Start of Given records
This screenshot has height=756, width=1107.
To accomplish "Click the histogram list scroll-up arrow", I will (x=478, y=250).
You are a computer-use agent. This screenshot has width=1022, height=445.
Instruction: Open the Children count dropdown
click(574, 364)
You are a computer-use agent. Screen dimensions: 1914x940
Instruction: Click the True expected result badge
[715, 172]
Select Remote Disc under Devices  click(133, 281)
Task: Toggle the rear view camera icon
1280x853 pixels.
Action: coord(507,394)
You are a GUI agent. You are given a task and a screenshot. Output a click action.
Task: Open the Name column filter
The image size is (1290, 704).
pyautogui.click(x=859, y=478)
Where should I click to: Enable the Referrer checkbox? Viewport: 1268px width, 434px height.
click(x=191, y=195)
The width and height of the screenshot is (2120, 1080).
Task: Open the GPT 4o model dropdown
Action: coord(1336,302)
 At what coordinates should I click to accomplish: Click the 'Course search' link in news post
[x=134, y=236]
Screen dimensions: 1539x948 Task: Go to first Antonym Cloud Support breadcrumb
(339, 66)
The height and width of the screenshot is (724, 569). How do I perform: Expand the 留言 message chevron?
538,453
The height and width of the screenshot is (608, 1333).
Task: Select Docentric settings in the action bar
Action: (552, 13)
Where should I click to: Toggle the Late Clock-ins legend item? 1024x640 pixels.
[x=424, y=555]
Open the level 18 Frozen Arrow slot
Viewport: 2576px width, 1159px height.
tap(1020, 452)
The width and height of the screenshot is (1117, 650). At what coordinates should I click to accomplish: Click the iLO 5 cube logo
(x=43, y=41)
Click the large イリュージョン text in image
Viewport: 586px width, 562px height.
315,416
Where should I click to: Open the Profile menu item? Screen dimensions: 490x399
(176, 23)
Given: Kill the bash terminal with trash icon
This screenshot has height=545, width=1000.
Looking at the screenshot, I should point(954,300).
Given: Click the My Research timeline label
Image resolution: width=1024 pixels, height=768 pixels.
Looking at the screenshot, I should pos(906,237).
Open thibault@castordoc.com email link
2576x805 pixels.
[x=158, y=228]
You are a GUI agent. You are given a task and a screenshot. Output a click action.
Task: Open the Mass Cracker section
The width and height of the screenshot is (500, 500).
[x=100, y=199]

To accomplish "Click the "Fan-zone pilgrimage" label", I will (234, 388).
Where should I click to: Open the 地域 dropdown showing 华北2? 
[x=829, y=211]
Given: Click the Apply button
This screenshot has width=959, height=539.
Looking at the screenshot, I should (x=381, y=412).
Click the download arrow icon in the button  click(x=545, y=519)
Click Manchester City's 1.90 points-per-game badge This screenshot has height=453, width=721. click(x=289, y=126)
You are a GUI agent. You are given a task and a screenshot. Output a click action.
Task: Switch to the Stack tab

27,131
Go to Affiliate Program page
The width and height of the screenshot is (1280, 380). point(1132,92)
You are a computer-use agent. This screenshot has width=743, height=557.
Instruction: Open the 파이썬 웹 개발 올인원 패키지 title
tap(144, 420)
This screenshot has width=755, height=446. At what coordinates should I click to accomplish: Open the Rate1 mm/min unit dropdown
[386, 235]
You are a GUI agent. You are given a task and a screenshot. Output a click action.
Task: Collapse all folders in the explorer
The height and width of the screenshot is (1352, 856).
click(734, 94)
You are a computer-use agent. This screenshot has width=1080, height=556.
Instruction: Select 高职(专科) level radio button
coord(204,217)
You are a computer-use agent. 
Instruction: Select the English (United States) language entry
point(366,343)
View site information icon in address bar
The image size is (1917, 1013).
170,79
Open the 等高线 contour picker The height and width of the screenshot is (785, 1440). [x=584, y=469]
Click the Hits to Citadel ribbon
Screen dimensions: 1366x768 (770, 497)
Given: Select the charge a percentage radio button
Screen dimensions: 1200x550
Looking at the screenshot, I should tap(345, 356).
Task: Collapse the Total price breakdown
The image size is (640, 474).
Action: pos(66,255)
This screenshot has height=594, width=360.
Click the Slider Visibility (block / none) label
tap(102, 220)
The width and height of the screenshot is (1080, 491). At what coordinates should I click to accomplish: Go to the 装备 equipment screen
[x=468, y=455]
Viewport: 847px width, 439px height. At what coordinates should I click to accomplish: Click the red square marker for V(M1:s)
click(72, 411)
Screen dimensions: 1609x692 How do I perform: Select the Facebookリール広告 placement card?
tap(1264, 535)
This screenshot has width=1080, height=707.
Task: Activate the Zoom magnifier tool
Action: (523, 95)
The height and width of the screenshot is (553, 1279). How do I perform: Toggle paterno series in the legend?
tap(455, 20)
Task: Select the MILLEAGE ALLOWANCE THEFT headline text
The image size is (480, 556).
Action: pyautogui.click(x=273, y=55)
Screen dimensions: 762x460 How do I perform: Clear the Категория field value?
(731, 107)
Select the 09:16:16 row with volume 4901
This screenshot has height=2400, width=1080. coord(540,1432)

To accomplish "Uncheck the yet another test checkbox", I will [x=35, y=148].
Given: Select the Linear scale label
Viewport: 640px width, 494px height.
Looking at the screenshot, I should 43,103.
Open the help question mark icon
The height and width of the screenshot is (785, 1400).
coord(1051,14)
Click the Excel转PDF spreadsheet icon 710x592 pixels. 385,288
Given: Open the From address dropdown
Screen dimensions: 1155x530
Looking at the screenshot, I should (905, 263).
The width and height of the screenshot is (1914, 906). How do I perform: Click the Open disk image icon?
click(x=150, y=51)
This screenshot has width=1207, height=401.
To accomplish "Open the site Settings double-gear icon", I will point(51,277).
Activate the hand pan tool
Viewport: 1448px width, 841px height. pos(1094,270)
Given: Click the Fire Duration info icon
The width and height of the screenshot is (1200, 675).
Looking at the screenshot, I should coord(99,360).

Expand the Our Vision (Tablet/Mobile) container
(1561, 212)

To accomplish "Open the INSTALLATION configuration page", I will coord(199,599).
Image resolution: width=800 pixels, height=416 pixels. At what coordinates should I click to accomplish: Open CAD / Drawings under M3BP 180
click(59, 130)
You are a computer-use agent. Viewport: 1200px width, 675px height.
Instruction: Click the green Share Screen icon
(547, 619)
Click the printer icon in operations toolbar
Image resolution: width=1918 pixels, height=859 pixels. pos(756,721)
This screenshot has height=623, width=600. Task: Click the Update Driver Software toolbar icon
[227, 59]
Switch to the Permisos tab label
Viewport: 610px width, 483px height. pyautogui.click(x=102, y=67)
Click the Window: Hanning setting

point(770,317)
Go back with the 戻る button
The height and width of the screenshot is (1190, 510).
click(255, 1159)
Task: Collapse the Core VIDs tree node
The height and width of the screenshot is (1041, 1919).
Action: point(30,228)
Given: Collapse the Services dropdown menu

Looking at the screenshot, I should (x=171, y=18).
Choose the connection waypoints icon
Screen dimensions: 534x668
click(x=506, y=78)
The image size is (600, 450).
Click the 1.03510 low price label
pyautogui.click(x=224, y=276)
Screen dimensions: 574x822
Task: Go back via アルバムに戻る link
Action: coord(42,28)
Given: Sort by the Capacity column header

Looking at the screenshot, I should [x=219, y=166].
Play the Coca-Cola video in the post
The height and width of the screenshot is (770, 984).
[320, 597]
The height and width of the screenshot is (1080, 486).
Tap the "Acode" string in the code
End of Given records
Exercise prompt: Restate all the material above, keeping each word as it is.

Exercise result:
This screenshot has height=756, width=1107.
To accomplish "Click the histogram list scroll-up arrow", I will (x=478, y=250).
You are a computer-use agent. This screenshot has width=1022, height=445.
Instruction: Open the Children count dropdown
click(574, 364)
You are a computer-use agent. Screen dimensions: 1914x940
Instruction: Click the True expected result badge
[715, 172]
Select Remote Disc under Devices  click(133, 281)
Task: Toggle the rear view camera icon
1280x853 pixels.
Action: coord(507,394)
You are a GUI agent. You are given a task and a screenshot. Output a click action.
Task: Open the Name column filter
The image size is (1290, 704).
pyautogui.click(x=859, y=478)
Where should I click to: Enable the Referrer checkbox? Viewport: 1268px width, 434px height.
click(x=191, y=195)
The width and height of the screenshot is (2120, 1080).
Task: Open the GPT 4o model dropdown
Action: coord(1336,302)
 At what coordinates should I click to accomplish: Click the 'Course search' link in news post
[x=134, y=236]
Screen dimensions: 1539x948 Task: Go to first Antonym Cloud Support breadcrumb
(339, 66)
The height and width of the screenshot is (724, 569). How do I perform: Expand the 留言 message chevron?
538,453
The height and width of the screenshot is (608, 1333).
Task: Select Docentric settings in the action bar
Action: (552, 13)
Where should I click to: Toggle the Late Clock-ins legend item? 1024x640 pixels.
[x=424, y=555]
Open the level 18 Frozen Arrow slot
Viewport: 2576px width, 1159px height.
tap(1020, 452)
The width and height of the screenshot is (1117, 650). At what coordinates should I click to accomplish: Click the iLO 5 cube logo
(x=43, y=41)
Click the large イリュージョン text in image
Viewport: 586px width, 562px height.
315,416
Where should I click to: Open the Profile menu item? Screen dimensions: 490x399
(176, 23)
Given: Kill the bash terminal with trash icon
This screenshot has height=545, width=1000.
Looking at the screenshot, I should point(954,300).
Given: Click the My Research timeline label
Image resolution: width=1024 pixels, height=768 pixels.
Looking at the screenshot, I should pos(906,237).
Open thibault@castordoc.com email link
2576x805 pixels.
[x=158, y=228]
You are a GUI agent. You are given a task and a screenshot. Output a click action.
Task: Open the Mass Cracker section
The width and height of the screenshot is (500, 500).
[x=100, y=199]

To accomplish "Click the "Fan-zone pilgrimage" label", I will (234, 388).
Where should I click to: Open the 地域 dropdown showing 华北2? 
[x=829, y=211]
Given: Click the Apply button
This screenshot has width=959, height=539.
Looking at the screenshot, I should (x=381, y=412).
Click the download arrow icon in the button  click(x=545, y=519)
Click Manchester City's 1.90 points-per-game badge This screenshot has height=453, width=721. click(x=289, y=126)
You are a GUI agent. You are given a task and a screenshot. Output a click action.
Task: Switch to the Stack tab

27,131
Go to Affiliate Program page
The width and height of the screenshot is (1280, 380). point(1132,92)
You are a computer-use agent. This screenshot has width=743, height=557.
Instruction: Open the 파이썬 웹 개발 올인원 패키지 title
tap(144, 420)
This screenshot has width=755, height=446. At what coordinates should I click to accomplish: Open the Rate1 mm/min unit dropdown
[386, 235]
You are a GUI agent. You are given a task and a screenshot. Output a click action.
Task: Collapse all folders in the explorer
The height and width of the screenshot is (1352, 856).
click(734, 94)
You are a computer-use agent. This screenshot has width=1080, height=556.
Instruction: Select 高职(专科) level radio button
coord(204,217)
You are a computer-use agent. 
Instruction: Select the English (United States) language entry
point(366,343)
View site information icon in address bar
The image size is (1917, 1013).
170,79
Open the 等高线 contour picker The height and width of the screenshot is (785, 1440). [x=584, y=469]
Click the Hits to Citadel ribbon
Screen dimensions: 1366x768 (770, 497)
Given: Select the charge a percentage radio button
Screen dimensions: 1200x550
Looking at the screenshot, I should tap(345, 356).
Task: Collapse the Total price breakdown
The image size is (640, 474).
Action: pos(66,255)
This screenshot has height=594, width=360.
Click the Slider Visibility (block / none) label
tap(102, 220)
The width and height of the screenshot is (1080, 491). At what coordinates should I click to accomplish: Go to the 装备 equipment screen
[x=468, y=455]
Viewport: 847px width, 439px height. At what coordinates should I click to accomplish: Click the red square marker for V(M1:s)
click(72, 411)
Screen dimensions: 1609x692 How do I perform: Select the Facebookリール広告 placement card?
tap(1264, 535)
This screenshot has width=1080, height=707.
Task: Activate the Zoom magnifier tool
Action: (523, 95)
The height and width of the screenshot is (553, 1279). How do I perform: Toggle paterno series in the legend?
tap(455, 20)
Task: Select the MILLEAGE ALLOWANCE THEFT headline text
The image size is (480, 556).
Action: pyautogui.click(x=273, y=55)
Screen dimensions: 762x460 How do I perform: Clear the Категория field value?
(731, 107)
Select the 09:16:16 row with volume 4901
This screenshot has height=2400, width=1080. coord(540,1432)

To accomplish "Uncheck the yet another test checkbox", I will [x=35, y=148].
Given: Select the Linear scale label
Viewport: 640px width, 494px height.
Looking at the screenshot, I should 43,103.
Open the help question mark icon
The height and width of the screenshot is (785, 1400).
coord(1051,14)
Click the Excel转PDF spreadsheet icon 710x592 pixels. 385,288
Given: Open the From address dropdown
Screen dimensions: 1155x530
Looking at the screenshot, I should (905, 263).
The width and height of the screenshot is (1914, 906). How do I perform: Click the Open disk image icon?
click(x=150, y=51)
This screenshot has width=1207, height=401.
To accomplish "Open the site Settings double-gear icon", I will point(51,277).
Activate the hand pan tool
Viewport: 1448px width, 841px height. pos(1094,270)
Given: Click the Fire Duration info icon
The width and height of the screenshot is (1200, 675).
Looking at the screenshot, I should coord(99,360).

Expand the Our Vision (Tablet/Mobile) container
(1561, 212)

To accomplish "Open the INSTALLATION configuration page", I will coord(199,599).
Image resolution: width=800 pixels, height=416 pixels. At what coordinates should I click to accomplish: Open CAD / Drawings under M3BP 180
click(59, 130)
You are a computer-use agent. Viewport: 1200px width, 675px height.
Instruction: Click the green Share Screen icon
(547, 619)
Click the printer icon in operations toolbar
Image resolution: width=1918 pixels, height=859 pixels. pos(756,721)
This screenshot has height=623, width=600. Task: Click the Update Driver Software toolbar icon
[227, 59]
Switch to the Permisos tab label
Viewport: 610px width, 483px height. pyautogui.click(x=102, y=67)
Click the Window: Hanning setting

point(770,317)
Go back with the 戻る button
The height and width of the screenshot is (1190, 510).
click(255, 1159)
Task: Collapse the Core VIDs tree node
The height and width of the screenshot is (1041, 1919).
Action: point(30,228)
Given: Collapse the Services dropdown menu

Looking at the screenshot, I should (x=171, y=18).
Choose the connection waypoints icon
Screen dimensions: 534x668
click(x=506, y=78)
The image size is (600, 450).
Click the 1.03510 low price label
pyautogui.click(x=224, y=276)
Screen dimensions: 574x822
Task: Go back via アルバムに戻る link
Action: coord(42,28)
Given: Sort by the Capacity column header

Looking at the screenshot, I should [x=219, y=166].
Play the Coca-Cola video in the post
The height and width of the screenshot is (770, 984).
[320, 597]
The height and width of the screenshot is (1080, 486).
Tap the "Acode" string in the code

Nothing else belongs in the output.